Two retired specialists say Interior excised their warnings on the effects on wildlife and water.

June 18, 2005|Julie Cart | Times Staff Writer

This week, environmentalists were sharply critical of the new rules.

"It's an explicit rollback," said Thomas Lustig, staff lawyer for the National Wildlife Federation in Boulder, Colo. "What [Interior Secretary Gale A. Norton] did was take Babbitt's regs and found parts where they could put a hurdle in to undermine the reforms."

Bureau officials said the new rules represented a step forward in improving its management of livestock grazing on federal land.

Bud Cribley, the agency's manager for rangeland resources, said the report was written by a number of specialists from different offices within the BLM. When it was finished, in November 2003, the agency believed it "needed a lot of work," Cribley said.

"We disagreed with the impact analysis that was originally put forward. There were definitely changes made in the area of impact analysis. We adjusted it.

"The draft that we published we felt adequately addressed the impacts. We felt the changes we did make were based on good science."

Most of the changes came in sections analyzing projected impact of the rules on fisheries, plant and animal health as well as water quality and quantity.

Bill Brookes, a former hydrologist with the bureau who assessed the regulations' effect on water resources, said in the original draft the proposed rule change was "an abrogation of [the agency's] responsibility under the Clean Water Act."

"Everything I wrote was totally rewritten and watered down," Brookes said in an interview Thursday.

"Everything in the report that was purported to be negative was watered down. Instead of saying, in the long term, this will create problems, it now says, in the long term, grazing is the best thing since sliced bread."

Brookes said work that the bureau's original specialists required more than a year and a half to finish was changed in a matter of weeks. He and Campbell said officials in Washington said the document did not support the new rules so they called in a new team to redo it.

According to the agency officials, the new grazing regulations were meant to give land managers and ranchers more flexibility in making decisions about whether to allow grazing on a particular parcel.

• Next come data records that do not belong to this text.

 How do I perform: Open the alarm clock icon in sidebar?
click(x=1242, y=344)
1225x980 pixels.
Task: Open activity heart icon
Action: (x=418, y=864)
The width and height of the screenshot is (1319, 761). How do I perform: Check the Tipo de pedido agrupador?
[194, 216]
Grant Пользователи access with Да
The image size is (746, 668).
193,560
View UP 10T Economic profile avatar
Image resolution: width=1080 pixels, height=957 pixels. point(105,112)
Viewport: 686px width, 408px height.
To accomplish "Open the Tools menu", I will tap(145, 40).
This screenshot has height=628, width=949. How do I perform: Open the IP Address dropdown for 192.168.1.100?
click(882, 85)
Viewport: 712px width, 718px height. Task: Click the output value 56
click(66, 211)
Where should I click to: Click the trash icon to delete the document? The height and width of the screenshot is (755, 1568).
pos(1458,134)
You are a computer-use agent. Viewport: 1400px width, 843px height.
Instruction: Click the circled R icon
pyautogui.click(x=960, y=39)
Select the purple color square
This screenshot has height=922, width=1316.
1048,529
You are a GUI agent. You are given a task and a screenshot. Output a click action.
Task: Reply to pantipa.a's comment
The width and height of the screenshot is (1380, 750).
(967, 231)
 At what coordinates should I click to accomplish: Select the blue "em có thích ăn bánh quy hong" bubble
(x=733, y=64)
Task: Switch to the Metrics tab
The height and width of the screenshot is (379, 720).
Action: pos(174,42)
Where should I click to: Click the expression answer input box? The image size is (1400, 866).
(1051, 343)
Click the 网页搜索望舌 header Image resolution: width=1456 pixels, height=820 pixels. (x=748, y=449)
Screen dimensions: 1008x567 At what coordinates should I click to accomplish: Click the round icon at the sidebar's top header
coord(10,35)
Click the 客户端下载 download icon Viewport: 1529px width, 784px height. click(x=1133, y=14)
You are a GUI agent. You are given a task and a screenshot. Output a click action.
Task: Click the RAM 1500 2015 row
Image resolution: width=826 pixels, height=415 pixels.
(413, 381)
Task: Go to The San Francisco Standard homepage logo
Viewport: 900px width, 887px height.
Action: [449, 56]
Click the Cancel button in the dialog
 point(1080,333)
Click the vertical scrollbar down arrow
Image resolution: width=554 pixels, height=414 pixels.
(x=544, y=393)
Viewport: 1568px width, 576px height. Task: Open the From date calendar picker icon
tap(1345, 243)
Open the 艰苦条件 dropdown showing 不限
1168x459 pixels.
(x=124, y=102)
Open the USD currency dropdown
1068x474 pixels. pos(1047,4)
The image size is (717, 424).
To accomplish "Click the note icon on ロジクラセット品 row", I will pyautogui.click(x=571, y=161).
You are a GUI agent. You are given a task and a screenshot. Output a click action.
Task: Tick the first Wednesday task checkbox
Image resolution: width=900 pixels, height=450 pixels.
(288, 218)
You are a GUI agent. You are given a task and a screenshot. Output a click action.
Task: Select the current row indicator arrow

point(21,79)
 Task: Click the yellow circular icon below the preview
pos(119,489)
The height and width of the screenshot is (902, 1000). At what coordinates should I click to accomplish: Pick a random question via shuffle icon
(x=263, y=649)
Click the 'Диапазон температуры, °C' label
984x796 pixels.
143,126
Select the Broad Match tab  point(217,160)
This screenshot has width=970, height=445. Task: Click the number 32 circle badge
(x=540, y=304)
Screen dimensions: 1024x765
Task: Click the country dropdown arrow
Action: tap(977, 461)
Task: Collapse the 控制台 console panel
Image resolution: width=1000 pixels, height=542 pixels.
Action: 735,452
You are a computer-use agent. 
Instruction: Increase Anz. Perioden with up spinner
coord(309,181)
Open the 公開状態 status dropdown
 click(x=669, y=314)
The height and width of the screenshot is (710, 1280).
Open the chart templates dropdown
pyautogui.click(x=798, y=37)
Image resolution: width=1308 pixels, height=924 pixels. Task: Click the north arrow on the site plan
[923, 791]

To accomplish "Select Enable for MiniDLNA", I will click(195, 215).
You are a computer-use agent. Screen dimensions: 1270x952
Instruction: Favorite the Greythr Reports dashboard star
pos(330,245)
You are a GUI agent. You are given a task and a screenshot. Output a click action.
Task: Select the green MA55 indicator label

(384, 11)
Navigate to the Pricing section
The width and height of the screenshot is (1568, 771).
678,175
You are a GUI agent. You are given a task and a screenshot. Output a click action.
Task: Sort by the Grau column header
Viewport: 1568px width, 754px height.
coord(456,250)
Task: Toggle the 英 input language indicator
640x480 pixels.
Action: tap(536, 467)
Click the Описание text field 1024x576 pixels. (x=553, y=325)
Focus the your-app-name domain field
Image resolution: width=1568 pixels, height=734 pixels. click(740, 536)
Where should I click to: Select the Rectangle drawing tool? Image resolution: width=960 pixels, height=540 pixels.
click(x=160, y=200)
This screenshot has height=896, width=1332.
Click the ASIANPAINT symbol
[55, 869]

Though an array of conservation and environmental groups decried the new rules, Cribley said changes were minor but necessary.

"We don't look at this as a significant change from the current regulations," he said. "This is fine-tuning and making adjustment in existing rules. We came out with some significant changes in the grazing rule in '95, and we have been implementing changes since that time. We needed to make corrections after almost 10 years of experience."